Abstract

Reliable and skillful precipitation ensemble forecasts are necessary to produce reliable and skilful hydrologic ensemble forecasts. It is well known that, in general, raw precipitation ensemble forecasts from the numerical weather prediction (NWP) models are not very reliable and that, for short-range prediction, human forecasters add significant skill to the NWP-generated single-valued quantitative precipitation forecasts (QPF). In this paper, we describe and evaluate a statistical procedure for producing precipitation ensemble forecasts from single-valued QPFs. The procedure is based on the bivariate probability distribution between the observed precipitation and the single-valued QPF. The distribution is modeled as a mixed-type in which the relationship between the positive observed precipitation and positive forecast precipitation is assumed to be bivariate meta-Gaussian.

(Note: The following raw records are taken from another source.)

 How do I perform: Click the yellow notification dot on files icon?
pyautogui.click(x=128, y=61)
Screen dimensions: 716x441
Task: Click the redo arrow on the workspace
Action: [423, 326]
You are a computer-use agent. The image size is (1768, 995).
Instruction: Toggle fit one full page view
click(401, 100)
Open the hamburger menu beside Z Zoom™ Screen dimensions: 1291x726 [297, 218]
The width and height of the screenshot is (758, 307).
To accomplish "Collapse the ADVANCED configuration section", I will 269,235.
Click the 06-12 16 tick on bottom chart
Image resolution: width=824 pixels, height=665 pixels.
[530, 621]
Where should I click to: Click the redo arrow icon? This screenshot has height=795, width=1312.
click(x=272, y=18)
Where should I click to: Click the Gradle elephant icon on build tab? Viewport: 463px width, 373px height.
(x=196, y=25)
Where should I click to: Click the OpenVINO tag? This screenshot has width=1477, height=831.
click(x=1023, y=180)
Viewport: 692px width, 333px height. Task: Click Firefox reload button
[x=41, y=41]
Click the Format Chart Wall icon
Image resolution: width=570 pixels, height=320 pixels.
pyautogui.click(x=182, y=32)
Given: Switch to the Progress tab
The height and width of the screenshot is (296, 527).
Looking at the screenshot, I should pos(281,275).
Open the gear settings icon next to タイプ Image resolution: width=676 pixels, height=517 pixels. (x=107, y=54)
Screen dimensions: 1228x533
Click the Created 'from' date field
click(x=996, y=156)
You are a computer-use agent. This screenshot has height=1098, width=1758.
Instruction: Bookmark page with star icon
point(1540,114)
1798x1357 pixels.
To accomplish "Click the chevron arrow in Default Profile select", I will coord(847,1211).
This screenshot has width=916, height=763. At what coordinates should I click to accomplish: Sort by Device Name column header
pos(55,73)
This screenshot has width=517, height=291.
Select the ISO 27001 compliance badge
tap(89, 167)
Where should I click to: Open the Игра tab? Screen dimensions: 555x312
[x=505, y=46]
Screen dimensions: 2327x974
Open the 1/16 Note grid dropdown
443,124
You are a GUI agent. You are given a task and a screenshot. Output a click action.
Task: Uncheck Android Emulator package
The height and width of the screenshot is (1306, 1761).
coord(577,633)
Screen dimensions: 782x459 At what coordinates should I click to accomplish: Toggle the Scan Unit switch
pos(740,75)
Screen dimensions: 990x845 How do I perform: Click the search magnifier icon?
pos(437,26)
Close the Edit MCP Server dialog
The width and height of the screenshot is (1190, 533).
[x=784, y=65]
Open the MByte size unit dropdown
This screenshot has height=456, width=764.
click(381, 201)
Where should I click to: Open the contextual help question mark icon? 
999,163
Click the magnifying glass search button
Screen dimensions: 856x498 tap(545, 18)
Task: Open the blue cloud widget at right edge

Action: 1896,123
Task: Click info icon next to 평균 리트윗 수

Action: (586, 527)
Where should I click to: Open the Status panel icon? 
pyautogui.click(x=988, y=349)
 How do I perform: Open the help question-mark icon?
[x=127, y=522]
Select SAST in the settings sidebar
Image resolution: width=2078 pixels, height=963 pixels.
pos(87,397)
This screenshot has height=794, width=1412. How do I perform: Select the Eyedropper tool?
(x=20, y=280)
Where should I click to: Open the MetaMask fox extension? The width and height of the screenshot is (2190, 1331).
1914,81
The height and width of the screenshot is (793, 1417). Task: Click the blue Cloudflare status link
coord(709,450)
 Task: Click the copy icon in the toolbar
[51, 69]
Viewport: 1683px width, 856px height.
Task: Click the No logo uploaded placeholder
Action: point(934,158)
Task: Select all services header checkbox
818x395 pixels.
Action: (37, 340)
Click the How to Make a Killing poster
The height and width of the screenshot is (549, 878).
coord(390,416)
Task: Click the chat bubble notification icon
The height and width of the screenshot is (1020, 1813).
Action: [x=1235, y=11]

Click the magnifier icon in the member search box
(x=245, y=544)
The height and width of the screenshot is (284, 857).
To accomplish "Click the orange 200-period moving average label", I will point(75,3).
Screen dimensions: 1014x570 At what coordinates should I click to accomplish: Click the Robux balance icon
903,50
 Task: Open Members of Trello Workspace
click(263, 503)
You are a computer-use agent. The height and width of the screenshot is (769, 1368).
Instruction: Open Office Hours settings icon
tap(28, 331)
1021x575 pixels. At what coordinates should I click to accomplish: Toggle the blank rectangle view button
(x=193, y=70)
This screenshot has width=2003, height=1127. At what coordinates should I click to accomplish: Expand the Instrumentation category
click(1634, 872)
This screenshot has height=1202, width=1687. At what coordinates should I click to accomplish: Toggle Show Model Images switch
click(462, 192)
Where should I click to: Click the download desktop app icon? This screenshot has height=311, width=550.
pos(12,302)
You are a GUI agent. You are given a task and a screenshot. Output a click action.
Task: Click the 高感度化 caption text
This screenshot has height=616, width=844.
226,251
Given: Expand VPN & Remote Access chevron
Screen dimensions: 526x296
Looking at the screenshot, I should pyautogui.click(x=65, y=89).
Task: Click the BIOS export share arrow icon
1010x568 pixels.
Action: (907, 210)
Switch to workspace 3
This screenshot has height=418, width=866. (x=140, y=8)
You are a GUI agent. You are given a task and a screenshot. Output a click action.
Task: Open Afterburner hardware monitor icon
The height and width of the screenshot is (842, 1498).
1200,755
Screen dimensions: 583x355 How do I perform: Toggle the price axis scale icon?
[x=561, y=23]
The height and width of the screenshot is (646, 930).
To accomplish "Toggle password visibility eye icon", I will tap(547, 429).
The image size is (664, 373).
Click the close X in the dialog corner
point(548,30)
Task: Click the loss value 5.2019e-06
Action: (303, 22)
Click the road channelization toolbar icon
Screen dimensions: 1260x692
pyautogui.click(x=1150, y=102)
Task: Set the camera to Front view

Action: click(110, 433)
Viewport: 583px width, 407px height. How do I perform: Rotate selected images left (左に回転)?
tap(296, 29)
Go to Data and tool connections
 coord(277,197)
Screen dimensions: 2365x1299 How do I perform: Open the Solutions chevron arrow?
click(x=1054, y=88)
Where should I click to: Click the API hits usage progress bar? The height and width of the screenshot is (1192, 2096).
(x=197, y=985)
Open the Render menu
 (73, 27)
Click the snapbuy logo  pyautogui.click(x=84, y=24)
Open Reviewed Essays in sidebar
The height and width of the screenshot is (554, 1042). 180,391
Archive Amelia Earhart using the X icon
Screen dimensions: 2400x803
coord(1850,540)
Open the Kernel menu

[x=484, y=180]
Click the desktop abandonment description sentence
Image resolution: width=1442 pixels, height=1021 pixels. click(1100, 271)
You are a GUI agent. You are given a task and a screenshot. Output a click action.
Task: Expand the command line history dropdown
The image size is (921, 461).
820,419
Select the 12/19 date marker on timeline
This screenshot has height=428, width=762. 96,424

We also describe and comparatively evaluate a generalized meta-Gaussian model in which the model parameter is optimized by minimizing the mean Continuous Ranked Probability Score. The performance of these procedures is assessed through dependent and cross validation using data for selected river basins in the service areas of the Arkansas-Red Basin, California-Nevada and Middle-Atlantic River Forecast Centers of the National Weather Service. The validation results show that, overall, the precipitation ensembles generated by the proposed procedures are reliable and capture the skill in the conditioning single-valued forecasts very well.